Unlike its coffee business, via open direct stores, in order to shift part of the expenses, Luckin adopts a partnership model operating its tea branch. Partners are responsible for renting, renovating and operating the store, while Luckin shares its brand image and provides supply chains.
Although the franchise model may contain certain operational and management risks, Mr. Lu said that the company still prefers to operate its tea business with an asset-light strategy – to export its technical systems and methodologies rather than go down the road of cash-burning.
Cash-burning marketing campaign – headwinds still at play
Despite Luckin breaking even at store-level in the third quarter of 2019, its corporate net loss continued to expand year-on-year. The primary reason lies in its cash-burning marketing strategy.

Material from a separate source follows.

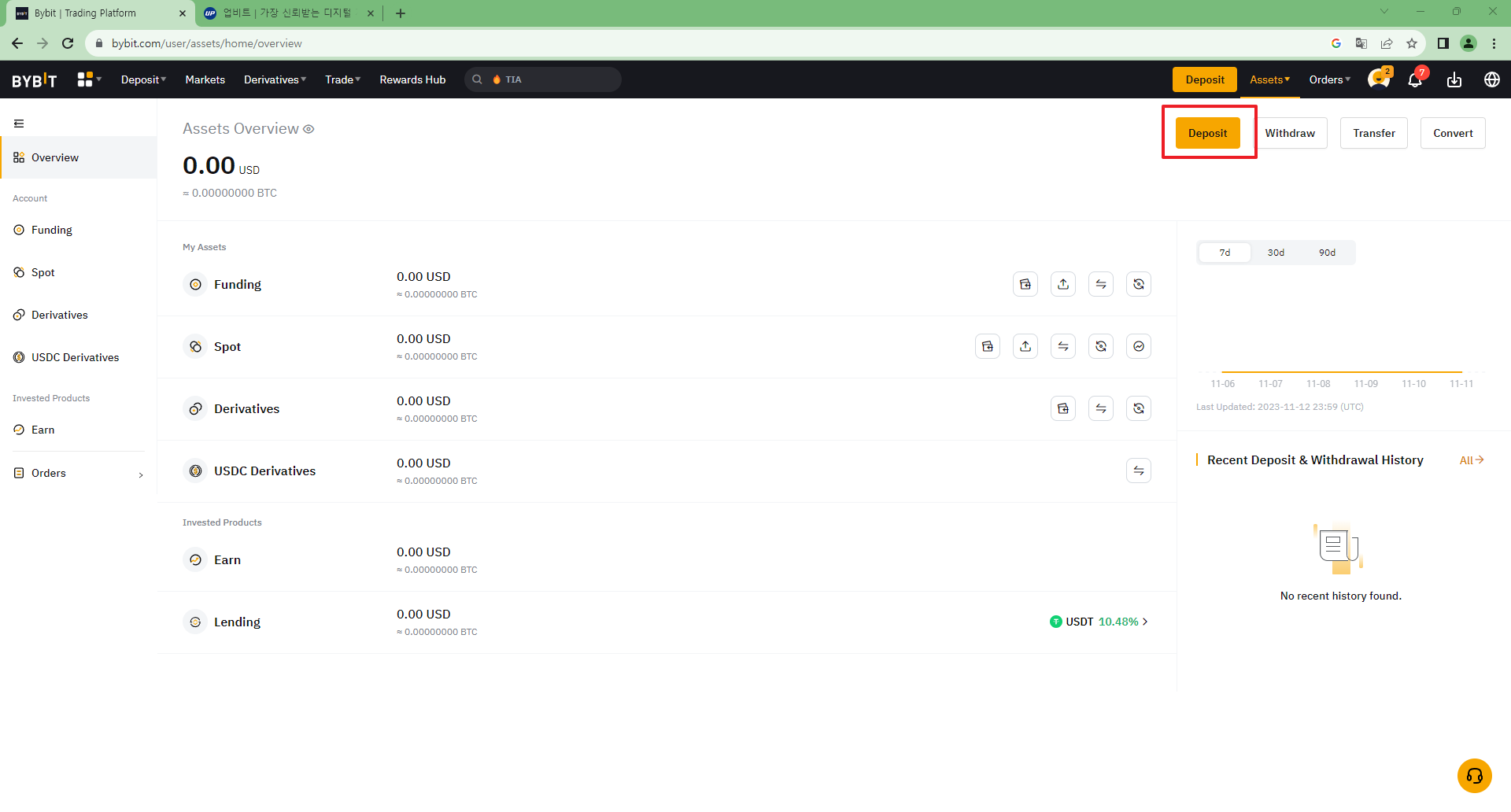Click the app download icon in header
This screenshot has width=1511, height=812.
1454,79
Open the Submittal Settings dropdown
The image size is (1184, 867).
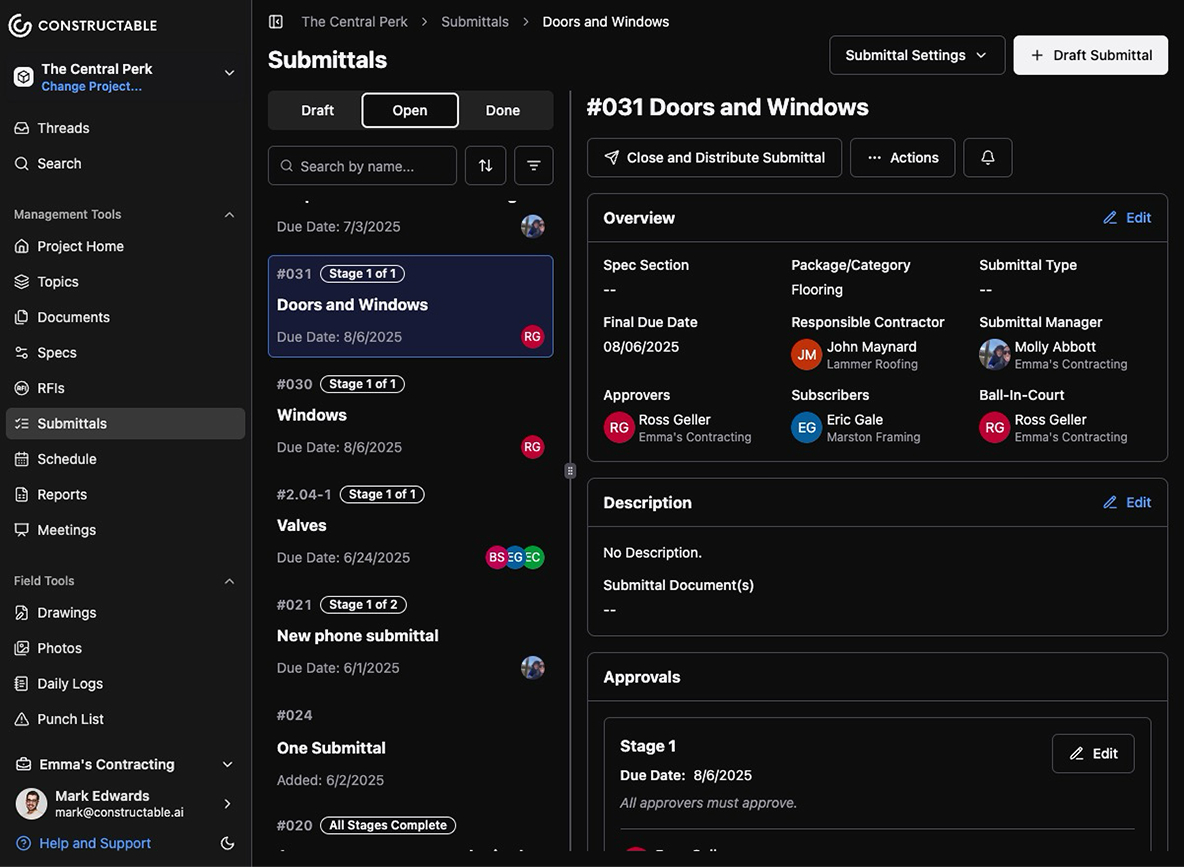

In that quarter, sales and marketing expenses for the coffee chain increased by 147.6% year-on-year to CNY 557.7 million (USD 78.0 million), mainly due to increases in advertising expenses as the company entered into new cities and launched Luckin Tea as an independent brand. According to its financial report, this does not include all promotions and coupons provided to customers other than free product promotion expenses.
At present, marketing is still an important driving force for Luckin's business growth.“Brand building is very important for our long-term development. Our marketing expenses will be at a relatively high level from the second quarter of 2019 going into the second quarter of 2020,” said Qian Zhiya (钱治亚), CEO of Luckin Coffee, during its second-quarter earnings call, “Starting from the third quarter of 2020, this part of expenditures will return to a normal level.”
Moreover, as the company is still expanding at a high speed, the preopening fee for the 820 stores that it expects to open in the fourth quarter is another cost that cannot be underestimated. This suggests that the relevant expenditures will further increase in the fourth quarter.
Therefore, although Luckin realized store-level profitability through sales growth and cost control, its core problem of 'sacrificing profit for scale' still remains unresolved. A large proportion of expenditures still lie in marketing and store preopening activities. These two factors, however, are the key driver of the company's sales growth at the same time. In this case, how to reach a balance between growth and costs could be a sticking point as it goes on pursuing the break-even point at the corporate level.
The IPO lockup period for Luckin Coffee expired on November 13, which has been seen as a negative signal suggesting that the stock price will stumble afterwards. However, with the release of its third-quarter results on the same date, the company is showing the market a very different path. With its strong third-quarter results released on the same date, its stock price popped incredibly – and this momentum has been carried to the following trading days of the week. This suggests investors’ optimism regarding the future of the Chinese coffee chain, which is on the track in taking over Starbucks to be the number one player in China’s coffee beverage market.
The good news is that Luckin has taken over part of its costs while the business expands at a high speed, and realized store-level profitability. However, on the bottom line, there was still CNY 531.9 million net loss on its books– on the way to achieve corporate level breaking even, its ability to balance marketing and store preopening expenses with sales growth becomes extremely important.